This looks a good program mate and something I could certainly stick to for my 3 month segment


----------



## gradziol (Feb 21, 2014)

U dont have to stick to days of the week, with 5x5 I used to do day in, day off and worked wonders for me and my little bro. Two workouts, A and B, one with DL as a start, other with front squats. U can also do A, B, rest day, A, B , rest day (or two if u need more recovery time) etc.

It rly strongly depends on ur diet and how hard u hit urself in a gym, some ppl will think that they do rly hard workouts, when in reality it is nothing as hard as it should be if u know what I mean


----------



## DaveW3000 (Mar 25, 2013)

harrison180 said:


> This looks a good program mate and something I could certainly stick to for my 3 month segment


It solid and its geared towards rapid progress, I do think you limit yourself by not going to a gym. I personally train at home but have built up a decent setup over a few years.

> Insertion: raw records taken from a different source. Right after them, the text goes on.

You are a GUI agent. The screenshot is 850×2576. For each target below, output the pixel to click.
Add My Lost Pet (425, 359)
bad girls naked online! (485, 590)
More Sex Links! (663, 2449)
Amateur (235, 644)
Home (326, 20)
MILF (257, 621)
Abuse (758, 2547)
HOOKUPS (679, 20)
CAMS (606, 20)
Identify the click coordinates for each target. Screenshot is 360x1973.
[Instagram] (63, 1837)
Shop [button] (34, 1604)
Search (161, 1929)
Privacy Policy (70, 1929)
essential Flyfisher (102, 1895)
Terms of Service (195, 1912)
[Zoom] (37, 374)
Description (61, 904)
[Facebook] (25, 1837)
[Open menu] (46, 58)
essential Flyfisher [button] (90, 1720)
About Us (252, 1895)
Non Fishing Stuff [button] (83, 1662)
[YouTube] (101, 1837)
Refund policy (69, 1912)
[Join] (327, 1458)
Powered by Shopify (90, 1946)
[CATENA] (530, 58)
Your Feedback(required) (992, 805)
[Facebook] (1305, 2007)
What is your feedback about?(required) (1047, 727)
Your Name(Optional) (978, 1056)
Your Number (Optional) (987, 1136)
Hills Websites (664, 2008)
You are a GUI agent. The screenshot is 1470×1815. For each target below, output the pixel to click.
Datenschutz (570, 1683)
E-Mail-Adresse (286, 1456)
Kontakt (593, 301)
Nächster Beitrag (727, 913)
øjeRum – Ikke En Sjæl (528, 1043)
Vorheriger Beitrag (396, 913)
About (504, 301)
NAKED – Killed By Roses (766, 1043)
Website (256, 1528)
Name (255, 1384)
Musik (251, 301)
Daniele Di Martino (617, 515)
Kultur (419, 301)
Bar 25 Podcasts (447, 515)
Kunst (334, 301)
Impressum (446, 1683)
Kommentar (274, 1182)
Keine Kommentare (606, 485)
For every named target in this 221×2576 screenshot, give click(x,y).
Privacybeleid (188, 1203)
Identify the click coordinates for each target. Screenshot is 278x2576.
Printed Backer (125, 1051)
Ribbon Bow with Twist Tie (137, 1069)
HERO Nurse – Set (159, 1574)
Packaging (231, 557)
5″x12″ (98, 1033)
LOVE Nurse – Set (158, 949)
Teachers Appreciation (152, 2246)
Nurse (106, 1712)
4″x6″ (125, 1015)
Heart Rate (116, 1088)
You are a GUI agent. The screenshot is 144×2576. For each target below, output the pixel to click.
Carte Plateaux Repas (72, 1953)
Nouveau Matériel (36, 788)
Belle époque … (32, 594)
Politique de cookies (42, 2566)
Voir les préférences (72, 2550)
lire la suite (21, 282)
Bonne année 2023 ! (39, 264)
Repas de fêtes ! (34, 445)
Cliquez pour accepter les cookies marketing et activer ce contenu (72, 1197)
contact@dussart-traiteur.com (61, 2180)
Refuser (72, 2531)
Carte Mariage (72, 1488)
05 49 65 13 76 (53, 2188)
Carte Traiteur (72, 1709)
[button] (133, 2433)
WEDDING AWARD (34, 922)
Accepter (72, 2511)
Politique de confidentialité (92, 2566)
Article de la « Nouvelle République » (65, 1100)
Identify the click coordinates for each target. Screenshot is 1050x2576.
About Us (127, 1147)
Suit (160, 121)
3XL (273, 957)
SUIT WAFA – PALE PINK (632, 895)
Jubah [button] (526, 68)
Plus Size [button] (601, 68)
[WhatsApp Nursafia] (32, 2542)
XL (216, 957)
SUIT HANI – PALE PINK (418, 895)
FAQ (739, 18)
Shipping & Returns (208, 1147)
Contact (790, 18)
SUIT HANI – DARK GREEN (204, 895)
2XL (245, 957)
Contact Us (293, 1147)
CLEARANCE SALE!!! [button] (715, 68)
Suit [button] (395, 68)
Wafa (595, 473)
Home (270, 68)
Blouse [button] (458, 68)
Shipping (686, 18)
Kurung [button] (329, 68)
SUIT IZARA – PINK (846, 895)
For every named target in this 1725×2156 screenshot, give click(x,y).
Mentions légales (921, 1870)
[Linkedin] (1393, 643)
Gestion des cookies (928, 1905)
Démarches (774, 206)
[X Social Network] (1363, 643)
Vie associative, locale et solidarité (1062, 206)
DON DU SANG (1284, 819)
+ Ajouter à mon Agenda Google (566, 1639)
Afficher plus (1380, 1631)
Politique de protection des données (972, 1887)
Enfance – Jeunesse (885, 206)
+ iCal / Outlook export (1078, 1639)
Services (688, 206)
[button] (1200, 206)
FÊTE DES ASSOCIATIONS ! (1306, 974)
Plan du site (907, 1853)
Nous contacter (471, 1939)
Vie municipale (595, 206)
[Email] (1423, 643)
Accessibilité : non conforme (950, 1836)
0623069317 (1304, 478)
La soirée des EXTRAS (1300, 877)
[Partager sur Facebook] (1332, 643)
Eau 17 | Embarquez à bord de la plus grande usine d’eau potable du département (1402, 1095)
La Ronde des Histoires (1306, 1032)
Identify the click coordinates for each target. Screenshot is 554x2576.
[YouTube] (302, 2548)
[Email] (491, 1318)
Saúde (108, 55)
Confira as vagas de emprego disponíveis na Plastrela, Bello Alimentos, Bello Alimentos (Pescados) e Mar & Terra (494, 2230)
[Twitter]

Have you got much weight at home?


----------



## harrison180 (Aug 6, 2013)

gradziol said:


> U dont have to stick to days of the week, with 5x5 I used to do day in, day off and worked wonders for me and my little bro. Two workouts, A and B, one with DL as a start, other with front squats. U can also do A, B, rest day, A, B , rest day (or two if u need more recovery time) etc.
> 
> It rly strongly depends on ur diet and how hard u hit urself in a gym, some ppl will think that they do rly hard workouts, when in reality it is nothing as hard as it should be if u know what I mean


Before I would work till I did 3 sets of 12 reps but the weight I was lifting wasn't really organised if that makes sense. Some days I felt I could hardly move but others I could do it again. I don't train much over an hour but with a 5x5 I'm assuming by the time I done each set my muscles will be knackerd?


----------



## harrison180 (Aug 6, 2013)

DaveW3000 said:


> It solid and its geared towards rapid progress, I do think you limit yourself by not going to a gym. I personally train at home but have built up a decent setup over a few years.
> 
> Have you got much weight at home?


I have to get started on mate. If I need more i can easily buy more weights to go on the barbell etc


----------



## gradziol (Feb 21, 2014)

harrison180 said:


> Before I would work till I did 3 sets of 12 reps but the weight I was lifting wasn't really organised if that makes sense. Some days I felt I could hardly move but others I could do it again. I don't train much over an hour but with a 5x5 I'm assuming by the time I done each set my muscles will be knackerd?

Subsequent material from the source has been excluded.